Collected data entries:
———
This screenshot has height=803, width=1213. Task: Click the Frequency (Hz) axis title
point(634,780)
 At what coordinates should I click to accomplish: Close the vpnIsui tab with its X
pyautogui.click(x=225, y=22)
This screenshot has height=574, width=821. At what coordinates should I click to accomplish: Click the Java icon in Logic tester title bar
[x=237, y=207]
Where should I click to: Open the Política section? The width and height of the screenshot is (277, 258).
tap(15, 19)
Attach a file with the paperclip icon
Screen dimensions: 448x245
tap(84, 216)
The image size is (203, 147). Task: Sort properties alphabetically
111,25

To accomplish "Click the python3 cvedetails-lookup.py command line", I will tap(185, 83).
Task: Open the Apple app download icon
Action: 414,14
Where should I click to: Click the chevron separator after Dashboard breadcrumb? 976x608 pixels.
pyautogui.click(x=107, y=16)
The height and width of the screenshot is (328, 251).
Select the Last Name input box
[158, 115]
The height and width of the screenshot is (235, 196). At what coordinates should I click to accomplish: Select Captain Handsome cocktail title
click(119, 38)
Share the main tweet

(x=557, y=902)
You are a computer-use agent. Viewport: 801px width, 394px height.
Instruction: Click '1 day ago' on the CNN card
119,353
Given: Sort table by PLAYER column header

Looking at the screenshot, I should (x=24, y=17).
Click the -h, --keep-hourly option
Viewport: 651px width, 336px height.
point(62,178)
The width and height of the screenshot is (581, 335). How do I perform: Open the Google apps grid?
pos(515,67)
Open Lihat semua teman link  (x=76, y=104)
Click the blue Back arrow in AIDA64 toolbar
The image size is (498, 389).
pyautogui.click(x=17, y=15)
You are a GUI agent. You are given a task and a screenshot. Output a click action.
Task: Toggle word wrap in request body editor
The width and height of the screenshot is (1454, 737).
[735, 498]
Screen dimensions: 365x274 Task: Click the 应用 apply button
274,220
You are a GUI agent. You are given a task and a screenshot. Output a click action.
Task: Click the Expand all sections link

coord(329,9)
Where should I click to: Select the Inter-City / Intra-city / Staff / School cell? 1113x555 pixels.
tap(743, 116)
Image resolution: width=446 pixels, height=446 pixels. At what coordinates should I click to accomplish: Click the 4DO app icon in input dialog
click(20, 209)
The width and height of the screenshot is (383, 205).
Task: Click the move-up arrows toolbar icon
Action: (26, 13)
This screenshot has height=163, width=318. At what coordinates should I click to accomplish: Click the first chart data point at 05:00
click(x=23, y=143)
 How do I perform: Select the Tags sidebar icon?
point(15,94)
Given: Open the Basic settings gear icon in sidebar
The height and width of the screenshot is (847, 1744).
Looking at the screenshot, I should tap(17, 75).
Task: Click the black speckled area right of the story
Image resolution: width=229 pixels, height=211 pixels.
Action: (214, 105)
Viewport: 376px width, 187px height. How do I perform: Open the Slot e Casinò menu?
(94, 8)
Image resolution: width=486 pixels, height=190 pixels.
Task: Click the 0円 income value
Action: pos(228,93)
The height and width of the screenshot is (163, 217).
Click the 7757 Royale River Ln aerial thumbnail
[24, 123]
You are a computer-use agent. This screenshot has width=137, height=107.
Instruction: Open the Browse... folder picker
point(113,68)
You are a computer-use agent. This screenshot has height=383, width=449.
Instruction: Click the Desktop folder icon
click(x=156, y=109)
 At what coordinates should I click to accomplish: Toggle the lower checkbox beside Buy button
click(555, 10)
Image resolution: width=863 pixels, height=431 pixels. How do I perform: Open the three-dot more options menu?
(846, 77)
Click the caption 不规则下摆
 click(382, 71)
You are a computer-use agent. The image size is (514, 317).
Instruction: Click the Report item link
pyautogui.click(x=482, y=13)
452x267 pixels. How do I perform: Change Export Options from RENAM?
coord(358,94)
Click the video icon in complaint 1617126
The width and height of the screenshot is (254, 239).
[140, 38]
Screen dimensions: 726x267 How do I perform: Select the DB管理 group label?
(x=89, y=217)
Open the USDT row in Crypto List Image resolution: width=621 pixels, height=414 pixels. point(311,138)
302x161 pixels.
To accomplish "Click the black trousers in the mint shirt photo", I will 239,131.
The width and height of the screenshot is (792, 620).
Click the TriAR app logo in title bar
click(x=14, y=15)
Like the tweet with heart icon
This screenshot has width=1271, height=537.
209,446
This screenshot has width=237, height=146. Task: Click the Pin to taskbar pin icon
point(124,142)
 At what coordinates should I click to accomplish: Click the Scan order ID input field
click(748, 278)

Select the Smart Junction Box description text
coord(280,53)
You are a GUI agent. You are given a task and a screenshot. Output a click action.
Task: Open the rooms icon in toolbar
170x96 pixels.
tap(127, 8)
———
• _Work request_: Copy each line of the data that contains the word "black".

• _Solution to this exercise_:
Task: Click the black speckled area right of the story
To accomplish "Click the black trousers in the mint shirt photo", I will 239,131.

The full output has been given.